Even today, some remnants of the shrine at Rajagirilena are still visible despite the centuries of neglect that have taken a toll on the ruins. Inside the cave there are two fragmented statues of the Buddha with the torso intact, but the head missing. These of course, are the results of the vandalism and treasure hunting rather that natural decay.

The granite walls of the shrine are also in a dilapidated state, with some already collapsing. The long drip edge across rock cave had been meticulously carved to prevent rain water from seeping through, while a small tank at the entrance of the cave collected water. The archaeologists who examined these caves have said a better hermitage for monastic Bhikkus could hardly be selected than these airy caverns. They provided every facility for a quiet retreat.

On the opposite side of the Rajagirilena lay the magnificent Kaludiya Pokuna, shaded by humungous trees and surrounded by many ruins. Ascending a staircase made by stone bordered by a light thicket, we alighted at the Kaludiya Pokuna or the Black Water Pond, which is 200 feet long and 70 feet wide. Ruins of an ancient hermitage scattered around the pond greeted our curious eyes to this man-made pond which is the largest such water body in the complex.

The pond is situated on the western slopes of the Mihintale Range, Yet, it is assumed that the name Kaludiya came into being due to the blackness of the water that is caused by the reflections cast by surrounding rocks and trees.

The archaeologists surmise that this pond was used as a place to observe Pohoya Karma (cardinal tenets). The circular building in the midst of the pond is a Pohoya Gey (chapter house). To the right side of the pond is an older Dagaba that stood in a higher elevation. Made out of bricks, only the dome has stood the test of time.

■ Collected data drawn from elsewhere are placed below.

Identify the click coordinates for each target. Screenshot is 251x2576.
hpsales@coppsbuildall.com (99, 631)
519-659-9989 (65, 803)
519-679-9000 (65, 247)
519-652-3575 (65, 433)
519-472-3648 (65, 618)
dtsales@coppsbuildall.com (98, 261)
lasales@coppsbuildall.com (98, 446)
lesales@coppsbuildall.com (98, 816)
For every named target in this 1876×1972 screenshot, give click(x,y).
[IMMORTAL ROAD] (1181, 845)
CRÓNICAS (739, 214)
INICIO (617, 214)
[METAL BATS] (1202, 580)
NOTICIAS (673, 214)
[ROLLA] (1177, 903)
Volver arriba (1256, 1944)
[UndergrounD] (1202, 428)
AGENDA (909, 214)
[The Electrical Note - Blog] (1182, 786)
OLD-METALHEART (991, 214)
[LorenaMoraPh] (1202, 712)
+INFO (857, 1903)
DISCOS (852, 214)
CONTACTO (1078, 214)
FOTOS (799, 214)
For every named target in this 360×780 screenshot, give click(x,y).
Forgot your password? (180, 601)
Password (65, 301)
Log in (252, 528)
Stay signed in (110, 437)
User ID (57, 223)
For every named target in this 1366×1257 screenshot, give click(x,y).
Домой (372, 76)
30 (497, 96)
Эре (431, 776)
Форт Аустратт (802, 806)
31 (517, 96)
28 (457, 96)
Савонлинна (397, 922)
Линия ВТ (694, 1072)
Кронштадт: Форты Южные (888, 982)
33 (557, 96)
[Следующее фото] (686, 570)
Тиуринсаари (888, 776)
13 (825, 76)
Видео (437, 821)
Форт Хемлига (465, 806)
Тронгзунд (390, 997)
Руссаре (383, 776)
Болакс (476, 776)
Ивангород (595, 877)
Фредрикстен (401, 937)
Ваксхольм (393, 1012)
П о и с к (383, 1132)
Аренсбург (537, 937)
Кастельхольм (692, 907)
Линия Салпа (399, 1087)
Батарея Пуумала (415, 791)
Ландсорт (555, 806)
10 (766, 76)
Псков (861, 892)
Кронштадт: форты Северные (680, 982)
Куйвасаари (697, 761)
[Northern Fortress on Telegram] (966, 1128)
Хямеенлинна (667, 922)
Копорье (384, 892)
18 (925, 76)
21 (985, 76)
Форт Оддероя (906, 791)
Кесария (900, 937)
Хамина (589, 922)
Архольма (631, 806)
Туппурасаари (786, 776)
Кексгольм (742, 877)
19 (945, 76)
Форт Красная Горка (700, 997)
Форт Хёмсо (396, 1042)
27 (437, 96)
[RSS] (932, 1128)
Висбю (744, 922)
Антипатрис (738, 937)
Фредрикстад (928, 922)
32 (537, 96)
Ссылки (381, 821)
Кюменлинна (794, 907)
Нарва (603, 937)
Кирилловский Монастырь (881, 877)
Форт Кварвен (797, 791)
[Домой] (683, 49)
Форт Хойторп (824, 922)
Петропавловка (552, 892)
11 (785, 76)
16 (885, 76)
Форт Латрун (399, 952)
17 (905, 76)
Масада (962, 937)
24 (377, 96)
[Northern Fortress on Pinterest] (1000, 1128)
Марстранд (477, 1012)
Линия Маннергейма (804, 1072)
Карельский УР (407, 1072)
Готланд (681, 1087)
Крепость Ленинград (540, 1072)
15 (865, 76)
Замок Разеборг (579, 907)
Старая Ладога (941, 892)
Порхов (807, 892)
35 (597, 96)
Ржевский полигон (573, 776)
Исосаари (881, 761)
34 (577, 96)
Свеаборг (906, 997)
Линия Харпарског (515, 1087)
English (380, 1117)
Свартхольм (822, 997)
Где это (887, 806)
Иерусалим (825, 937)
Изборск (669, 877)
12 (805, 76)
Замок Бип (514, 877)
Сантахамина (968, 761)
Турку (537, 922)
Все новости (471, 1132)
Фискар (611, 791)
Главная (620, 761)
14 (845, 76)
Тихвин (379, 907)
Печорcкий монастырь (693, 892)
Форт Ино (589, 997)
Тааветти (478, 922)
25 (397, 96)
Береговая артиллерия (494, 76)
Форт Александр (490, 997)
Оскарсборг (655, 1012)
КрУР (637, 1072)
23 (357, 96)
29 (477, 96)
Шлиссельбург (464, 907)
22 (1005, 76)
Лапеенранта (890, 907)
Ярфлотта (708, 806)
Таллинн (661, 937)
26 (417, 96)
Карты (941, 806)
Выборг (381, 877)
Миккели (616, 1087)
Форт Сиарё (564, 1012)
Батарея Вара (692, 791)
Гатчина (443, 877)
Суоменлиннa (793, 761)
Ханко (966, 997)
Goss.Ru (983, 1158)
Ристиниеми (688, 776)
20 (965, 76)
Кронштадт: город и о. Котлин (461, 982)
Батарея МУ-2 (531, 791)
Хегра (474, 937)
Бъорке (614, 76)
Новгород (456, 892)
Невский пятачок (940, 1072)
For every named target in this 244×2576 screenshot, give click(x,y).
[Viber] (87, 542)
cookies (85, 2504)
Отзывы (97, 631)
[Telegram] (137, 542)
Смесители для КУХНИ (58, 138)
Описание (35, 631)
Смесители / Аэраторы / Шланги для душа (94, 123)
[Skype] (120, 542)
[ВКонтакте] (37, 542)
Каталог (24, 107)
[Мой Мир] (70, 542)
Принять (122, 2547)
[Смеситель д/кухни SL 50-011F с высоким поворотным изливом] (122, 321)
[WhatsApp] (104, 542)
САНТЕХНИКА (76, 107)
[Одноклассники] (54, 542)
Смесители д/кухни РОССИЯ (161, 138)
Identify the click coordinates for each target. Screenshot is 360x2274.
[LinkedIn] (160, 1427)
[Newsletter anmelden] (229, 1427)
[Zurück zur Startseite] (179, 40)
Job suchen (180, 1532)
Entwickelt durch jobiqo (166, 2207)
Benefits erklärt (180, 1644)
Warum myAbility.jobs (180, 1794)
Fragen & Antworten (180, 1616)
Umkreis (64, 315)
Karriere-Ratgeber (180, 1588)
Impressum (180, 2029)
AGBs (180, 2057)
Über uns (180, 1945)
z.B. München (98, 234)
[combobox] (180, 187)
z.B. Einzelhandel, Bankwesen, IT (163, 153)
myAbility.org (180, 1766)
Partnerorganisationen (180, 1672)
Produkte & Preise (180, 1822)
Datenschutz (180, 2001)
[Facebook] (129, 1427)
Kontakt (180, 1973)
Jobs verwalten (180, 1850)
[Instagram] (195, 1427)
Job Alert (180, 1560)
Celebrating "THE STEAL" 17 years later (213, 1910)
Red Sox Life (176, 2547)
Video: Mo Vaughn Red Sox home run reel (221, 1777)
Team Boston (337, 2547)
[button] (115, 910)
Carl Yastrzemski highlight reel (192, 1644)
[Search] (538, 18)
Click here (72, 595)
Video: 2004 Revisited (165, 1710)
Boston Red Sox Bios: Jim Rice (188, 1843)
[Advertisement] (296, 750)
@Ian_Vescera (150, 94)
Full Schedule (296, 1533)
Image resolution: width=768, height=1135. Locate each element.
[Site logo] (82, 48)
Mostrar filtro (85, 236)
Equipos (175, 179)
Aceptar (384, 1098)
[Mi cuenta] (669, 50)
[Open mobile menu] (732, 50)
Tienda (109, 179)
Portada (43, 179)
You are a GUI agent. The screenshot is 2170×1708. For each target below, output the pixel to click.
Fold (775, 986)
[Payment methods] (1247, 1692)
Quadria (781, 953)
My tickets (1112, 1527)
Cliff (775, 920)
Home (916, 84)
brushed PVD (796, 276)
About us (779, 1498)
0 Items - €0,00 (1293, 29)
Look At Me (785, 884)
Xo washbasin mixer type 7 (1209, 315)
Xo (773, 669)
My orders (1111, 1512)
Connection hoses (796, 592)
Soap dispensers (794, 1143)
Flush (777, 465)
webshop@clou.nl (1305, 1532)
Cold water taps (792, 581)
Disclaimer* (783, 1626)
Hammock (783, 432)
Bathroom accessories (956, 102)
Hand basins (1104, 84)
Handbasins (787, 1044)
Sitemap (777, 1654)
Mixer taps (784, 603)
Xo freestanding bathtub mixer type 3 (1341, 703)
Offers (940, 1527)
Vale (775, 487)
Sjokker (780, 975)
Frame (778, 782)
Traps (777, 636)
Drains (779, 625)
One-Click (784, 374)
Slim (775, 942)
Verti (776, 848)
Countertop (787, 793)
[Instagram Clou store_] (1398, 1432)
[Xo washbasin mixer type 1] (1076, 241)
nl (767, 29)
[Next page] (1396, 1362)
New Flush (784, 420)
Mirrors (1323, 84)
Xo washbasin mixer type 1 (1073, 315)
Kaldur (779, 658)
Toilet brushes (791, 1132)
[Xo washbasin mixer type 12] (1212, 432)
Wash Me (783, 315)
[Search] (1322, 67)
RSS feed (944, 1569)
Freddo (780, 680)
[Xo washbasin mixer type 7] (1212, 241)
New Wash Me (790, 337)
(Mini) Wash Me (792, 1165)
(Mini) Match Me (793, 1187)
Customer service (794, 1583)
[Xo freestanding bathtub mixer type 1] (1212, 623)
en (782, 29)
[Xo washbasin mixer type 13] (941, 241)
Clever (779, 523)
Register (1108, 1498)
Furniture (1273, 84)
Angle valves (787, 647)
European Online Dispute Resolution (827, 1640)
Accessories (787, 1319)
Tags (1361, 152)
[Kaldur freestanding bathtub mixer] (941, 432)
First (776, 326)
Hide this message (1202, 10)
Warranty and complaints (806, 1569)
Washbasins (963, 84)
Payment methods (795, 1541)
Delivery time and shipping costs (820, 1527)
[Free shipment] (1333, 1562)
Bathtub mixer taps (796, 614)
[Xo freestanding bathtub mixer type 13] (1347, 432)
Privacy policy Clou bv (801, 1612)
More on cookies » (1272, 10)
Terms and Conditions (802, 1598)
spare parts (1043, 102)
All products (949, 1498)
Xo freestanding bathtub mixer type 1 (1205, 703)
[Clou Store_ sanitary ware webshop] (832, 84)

Stepping through a stone archway that showed signs of having been part of an ancient rampart a little farther ahead, we strode along the length of a gravel path lined with grass, at points straying towards the pond where the stone steps led down to the dark waters. We saw a Bhikku and a hermit having a bath in the pond while walking around the pond. On the other side of the pond were ruins of a building made out of brick that rested in the midst of the pond.

Intriguing frames

Surrounding all these structures and spread throughout a vast space were caves that were difficult to access. However, one cave lies gave a glimpse of an abode that might have accommodated Bhikkus during the Anuradhapura period. The entrance and the windows were decorated with simple yet intriguing frames, made out of stone with faint carvings. Inside the floor cave was smooth and showcased the dedication put forth in maintaining a comfortable living space. It is considered that through originally only Mihintale was dedicated to meditating Bhikkus with caves more areas such as Kaludiya Pokuna were employed to accommodate the increasing numbers during Bhikku’s rainy season retreat (Vas Kaalaya). Further, the only Padahanagaraya (study hall for Bhikkus) in Mihintale is assumed to have been established in the Kaludiya Pokuna hermitage complex.

Tracing our steps towards a rock in the edge of the pond, where a flight of steps led to the top, we clambered up to catch the impressions of the hermitage of Kaludiya Pokuna and adjoining Rajagirilena Kanda. So when you visit Mihintale, make sure you leave a few hours free to explore this vast complex – the discoveries one could make are both fascinating and rewarding.

This cradle of Sri Lankan civilization still offers the people of our country a glorious window into the past.